_Exercise brief_
The records that follow must be printed exactly as they are.

Stored data:
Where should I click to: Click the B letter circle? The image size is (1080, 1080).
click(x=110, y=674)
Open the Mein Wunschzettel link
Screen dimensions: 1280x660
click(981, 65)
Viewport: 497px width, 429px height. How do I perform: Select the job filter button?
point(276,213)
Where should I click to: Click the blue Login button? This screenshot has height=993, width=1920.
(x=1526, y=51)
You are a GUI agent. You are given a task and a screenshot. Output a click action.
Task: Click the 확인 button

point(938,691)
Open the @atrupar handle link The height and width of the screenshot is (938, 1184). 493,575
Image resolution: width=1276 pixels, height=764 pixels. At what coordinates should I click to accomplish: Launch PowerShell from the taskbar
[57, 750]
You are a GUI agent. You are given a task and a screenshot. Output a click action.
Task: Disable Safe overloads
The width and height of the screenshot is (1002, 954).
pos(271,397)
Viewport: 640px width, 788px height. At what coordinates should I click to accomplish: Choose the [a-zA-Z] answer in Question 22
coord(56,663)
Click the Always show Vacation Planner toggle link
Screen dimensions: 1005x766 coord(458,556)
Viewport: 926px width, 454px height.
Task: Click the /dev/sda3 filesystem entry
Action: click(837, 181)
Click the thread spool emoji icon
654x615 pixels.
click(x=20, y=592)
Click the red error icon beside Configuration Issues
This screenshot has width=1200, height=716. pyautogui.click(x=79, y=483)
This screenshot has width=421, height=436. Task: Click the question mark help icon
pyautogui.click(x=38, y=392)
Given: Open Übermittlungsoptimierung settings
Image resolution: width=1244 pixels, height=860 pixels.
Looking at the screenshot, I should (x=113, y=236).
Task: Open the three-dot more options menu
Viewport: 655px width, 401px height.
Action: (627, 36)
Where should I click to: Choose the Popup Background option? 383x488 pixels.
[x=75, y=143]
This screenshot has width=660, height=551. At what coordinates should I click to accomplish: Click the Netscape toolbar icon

_Answer to this task_
Where should I click to: Click the B letter circle? The image size is (1080, 1080).
click(x=110, y=674)
Open the Mein Wunschzettel link
Screen dimensions: 1280x660
click(981, 65)
Viewport: 497px width, 429px height. How do I perform: Select the job filter button?
point(276,213)
Where should I click to: Click the blue Login button? This screenshot has height=993, width=1920.
(x=1526, y=51)
You are a GUI agent. You are given a task and a screenshot. Output a click action.
Task: Click the 확인 button

point(938,691)
Open the @atrupar handle link The height and width of the screenshot is (938, 1184). 493,575
Image resolution: width=1276 pixels, height=764 pixels. At what coordinates should I click to accomplish: Launch PowerShell from the taskbar
[57, 750]
You are a GUI agent. You are given a task and a screenshot. Output a click action.
Task: Disable Safe overloads
The width and height of the screenshot is (1002, 954).
pos(271,397)
Viewport: 640px width, 788px height. At what coordinates should I click to accomplish: Choose the [a-zA-Z] answer in Question 22
coord(56,663)
Click the Always show Vacation Planner toggle link
Screen dimensions: 1005x766 coord(458,556)
Viewport: 926px width, 454px height.
Task: Click the /dev/sda3 filesystem entry
Action: click(837, 181)
Click the thread spool emoji icon
654x615 pixels.
click(x=20, y=592)
Click the red error icon beside Configuration Issues
This screenshot has width=1200, height=716. pyautogui.click(x=79, y=483)
This screenshot has width=421, height=436. Task: Click the question mark help icon
pyautogui.click(x=38, y=392)
Given: Open Übermittlungsoptimierung settings
Image resolution: width=1244 pixels, height=860 pixels.
Looking at the screenshot, I should (x=113, y=236).
Task: Open the three-dot more options menu
Viewport: 655px width, 401px height.
Action: (627, 36)
Where should I click to: Choose the Popup Background option? 383x488 pixels.
[x=75, y=143]
This screenshot has width=660, height=551. At what coordinates should I click to accomplish: Click the Netscape toolbar icon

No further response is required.